What you will do: Reproduce the records below word for word, from their first line through the line that contains "(x=627, y=808)", including both of those lines.

Information given:

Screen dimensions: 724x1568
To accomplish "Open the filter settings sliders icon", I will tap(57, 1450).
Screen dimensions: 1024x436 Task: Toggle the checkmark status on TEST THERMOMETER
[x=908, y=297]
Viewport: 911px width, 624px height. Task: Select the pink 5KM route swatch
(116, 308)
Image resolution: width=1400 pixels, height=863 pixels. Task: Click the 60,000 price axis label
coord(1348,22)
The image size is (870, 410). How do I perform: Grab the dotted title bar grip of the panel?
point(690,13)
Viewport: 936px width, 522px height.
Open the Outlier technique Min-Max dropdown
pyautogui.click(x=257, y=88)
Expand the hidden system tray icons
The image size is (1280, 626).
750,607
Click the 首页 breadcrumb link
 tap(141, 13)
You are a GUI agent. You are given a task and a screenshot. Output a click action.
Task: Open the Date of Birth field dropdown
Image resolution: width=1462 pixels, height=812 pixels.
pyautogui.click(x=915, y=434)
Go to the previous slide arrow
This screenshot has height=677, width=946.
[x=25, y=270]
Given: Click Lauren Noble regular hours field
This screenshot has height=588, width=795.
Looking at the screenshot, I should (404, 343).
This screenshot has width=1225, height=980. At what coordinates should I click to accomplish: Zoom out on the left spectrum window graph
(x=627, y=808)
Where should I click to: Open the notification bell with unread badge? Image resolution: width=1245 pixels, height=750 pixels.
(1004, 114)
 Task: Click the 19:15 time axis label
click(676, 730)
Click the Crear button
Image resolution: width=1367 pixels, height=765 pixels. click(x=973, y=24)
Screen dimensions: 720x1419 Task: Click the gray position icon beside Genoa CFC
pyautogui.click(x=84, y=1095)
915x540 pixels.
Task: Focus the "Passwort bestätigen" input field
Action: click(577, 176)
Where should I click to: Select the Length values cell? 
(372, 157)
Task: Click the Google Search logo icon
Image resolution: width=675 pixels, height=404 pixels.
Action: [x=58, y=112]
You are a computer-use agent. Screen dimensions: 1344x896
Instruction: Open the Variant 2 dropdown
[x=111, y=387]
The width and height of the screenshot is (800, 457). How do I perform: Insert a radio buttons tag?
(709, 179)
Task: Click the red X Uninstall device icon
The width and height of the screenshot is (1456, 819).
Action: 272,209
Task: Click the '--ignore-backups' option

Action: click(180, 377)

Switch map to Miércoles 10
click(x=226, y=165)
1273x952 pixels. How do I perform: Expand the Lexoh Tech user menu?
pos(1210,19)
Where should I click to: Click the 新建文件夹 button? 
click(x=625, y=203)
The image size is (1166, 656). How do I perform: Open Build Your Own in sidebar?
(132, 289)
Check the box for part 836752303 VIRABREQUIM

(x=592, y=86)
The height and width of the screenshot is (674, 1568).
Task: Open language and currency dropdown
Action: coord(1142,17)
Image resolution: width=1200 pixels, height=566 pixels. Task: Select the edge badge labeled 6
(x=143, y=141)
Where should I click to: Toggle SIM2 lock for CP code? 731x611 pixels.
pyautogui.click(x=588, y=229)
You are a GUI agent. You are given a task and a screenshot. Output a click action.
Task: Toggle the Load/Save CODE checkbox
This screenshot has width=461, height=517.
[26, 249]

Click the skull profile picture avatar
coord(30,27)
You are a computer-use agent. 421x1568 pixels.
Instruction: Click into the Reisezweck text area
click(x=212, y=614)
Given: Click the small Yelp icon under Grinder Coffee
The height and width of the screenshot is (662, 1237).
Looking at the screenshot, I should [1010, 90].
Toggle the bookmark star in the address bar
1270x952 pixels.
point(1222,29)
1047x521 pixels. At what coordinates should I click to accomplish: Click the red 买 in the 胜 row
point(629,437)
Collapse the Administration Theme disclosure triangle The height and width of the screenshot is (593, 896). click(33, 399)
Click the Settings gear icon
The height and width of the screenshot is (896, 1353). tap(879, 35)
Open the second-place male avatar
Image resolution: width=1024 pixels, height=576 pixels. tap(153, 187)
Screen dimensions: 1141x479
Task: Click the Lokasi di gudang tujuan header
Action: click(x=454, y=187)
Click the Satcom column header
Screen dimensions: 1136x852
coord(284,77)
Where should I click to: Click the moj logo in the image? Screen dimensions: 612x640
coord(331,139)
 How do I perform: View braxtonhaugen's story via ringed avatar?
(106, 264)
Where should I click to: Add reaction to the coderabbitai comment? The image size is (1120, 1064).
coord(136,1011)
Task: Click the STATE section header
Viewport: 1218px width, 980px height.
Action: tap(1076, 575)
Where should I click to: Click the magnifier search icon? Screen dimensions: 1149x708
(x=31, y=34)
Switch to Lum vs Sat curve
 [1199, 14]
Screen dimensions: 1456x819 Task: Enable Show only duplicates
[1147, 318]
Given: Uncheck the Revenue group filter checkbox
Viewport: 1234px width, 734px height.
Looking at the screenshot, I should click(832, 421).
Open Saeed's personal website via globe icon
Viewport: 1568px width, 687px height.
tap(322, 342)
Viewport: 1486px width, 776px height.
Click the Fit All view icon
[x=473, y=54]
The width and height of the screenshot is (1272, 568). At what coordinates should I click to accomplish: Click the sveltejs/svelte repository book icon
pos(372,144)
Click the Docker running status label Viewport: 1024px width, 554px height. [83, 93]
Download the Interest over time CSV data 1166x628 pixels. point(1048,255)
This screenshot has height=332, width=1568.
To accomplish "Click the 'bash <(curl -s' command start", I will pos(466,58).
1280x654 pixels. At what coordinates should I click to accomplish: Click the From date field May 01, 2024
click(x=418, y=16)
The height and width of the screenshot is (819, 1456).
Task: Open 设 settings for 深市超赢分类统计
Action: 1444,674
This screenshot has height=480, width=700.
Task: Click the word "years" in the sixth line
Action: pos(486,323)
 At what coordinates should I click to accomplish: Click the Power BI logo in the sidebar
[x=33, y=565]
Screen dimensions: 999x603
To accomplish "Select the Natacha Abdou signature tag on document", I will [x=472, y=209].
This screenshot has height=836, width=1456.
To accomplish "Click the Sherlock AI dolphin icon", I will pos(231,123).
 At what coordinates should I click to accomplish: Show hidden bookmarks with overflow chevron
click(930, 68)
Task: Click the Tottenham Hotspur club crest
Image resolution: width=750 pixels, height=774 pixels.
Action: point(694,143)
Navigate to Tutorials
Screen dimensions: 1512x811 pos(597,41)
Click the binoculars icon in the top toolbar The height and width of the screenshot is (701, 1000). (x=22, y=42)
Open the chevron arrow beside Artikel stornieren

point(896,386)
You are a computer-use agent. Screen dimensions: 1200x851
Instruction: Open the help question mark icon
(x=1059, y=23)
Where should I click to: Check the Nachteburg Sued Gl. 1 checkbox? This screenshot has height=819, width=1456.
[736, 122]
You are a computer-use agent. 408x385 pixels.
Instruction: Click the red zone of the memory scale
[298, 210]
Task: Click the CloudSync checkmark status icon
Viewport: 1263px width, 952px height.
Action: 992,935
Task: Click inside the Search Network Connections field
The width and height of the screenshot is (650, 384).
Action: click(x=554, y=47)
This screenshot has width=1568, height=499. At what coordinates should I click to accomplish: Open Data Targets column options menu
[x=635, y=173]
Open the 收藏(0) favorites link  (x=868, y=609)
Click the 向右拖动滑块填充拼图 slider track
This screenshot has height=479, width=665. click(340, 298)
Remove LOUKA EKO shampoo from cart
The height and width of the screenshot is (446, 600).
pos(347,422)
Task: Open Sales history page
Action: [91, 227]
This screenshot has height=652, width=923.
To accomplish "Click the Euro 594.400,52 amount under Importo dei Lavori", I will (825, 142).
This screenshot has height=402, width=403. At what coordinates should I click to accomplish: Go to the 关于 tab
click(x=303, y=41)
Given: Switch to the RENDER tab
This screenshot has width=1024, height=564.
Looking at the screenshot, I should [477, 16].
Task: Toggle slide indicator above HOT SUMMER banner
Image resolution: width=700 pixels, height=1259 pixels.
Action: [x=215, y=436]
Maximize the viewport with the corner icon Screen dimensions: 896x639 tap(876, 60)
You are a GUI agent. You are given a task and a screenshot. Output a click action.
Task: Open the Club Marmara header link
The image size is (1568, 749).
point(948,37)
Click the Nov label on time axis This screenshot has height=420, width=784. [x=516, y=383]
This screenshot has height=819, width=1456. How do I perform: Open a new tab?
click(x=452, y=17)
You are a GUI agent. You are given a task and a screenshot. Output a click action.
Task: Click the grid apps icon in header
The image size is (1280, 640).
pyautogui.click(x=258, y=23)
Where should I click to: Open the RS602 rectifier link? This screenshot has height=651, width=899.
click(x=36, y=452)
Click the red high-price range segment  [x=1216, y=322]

Result of the task:
Screen dimensions: 724x1568
To accomplish "Open the filter settings sliders icon", I will tap(57, 1450).
Screen dimensions: 1024x436 Task: Toggle the checkmark status on TEST THERMOMETER
[x=908, y=297]
Viewport: 911px width, 624px height. Task: Select the pink 5KM route swatch
(116, 308)
Image resolution: width=1400 pixels, height=863 pixels. Task: Click the 60,000 price axis label
coord(1348,22)
The image size is (870, 410). How do I perform: Grab the dotted title bar grip of the panel?
point(690,13)
Viewport: 936px width, 522px height.
Open the Outlier technique Min-Max dropdown
pyautogui.click(x=257, y=88)
Expand the hidden system tray icons
The image size is (1280, 626).
750,607
Click the 首页 breadcrumb link
 tap(141, 13)
You are a GUI agent. You are given a task and a screenshot. Output a click action.
Task: Open the Date of Birth field dropdown
Image resolution: width=1462 pixels, height=812 pixels.
pyautogui.click(x=915, y=434)
Go to the previous slide arrow
This screenshot has height=677, width=946.
[x=25, y=270]
Given: Click Lauren Noble regular hours field
This screenshot has height=588, width=795.
Looking at the screenshot, I should (404, 343).
This screenshot has width=1225, height=980. At what coordinates should I click to accomplish: Zoom out on the left spectrum window graph
(x=627, y=808)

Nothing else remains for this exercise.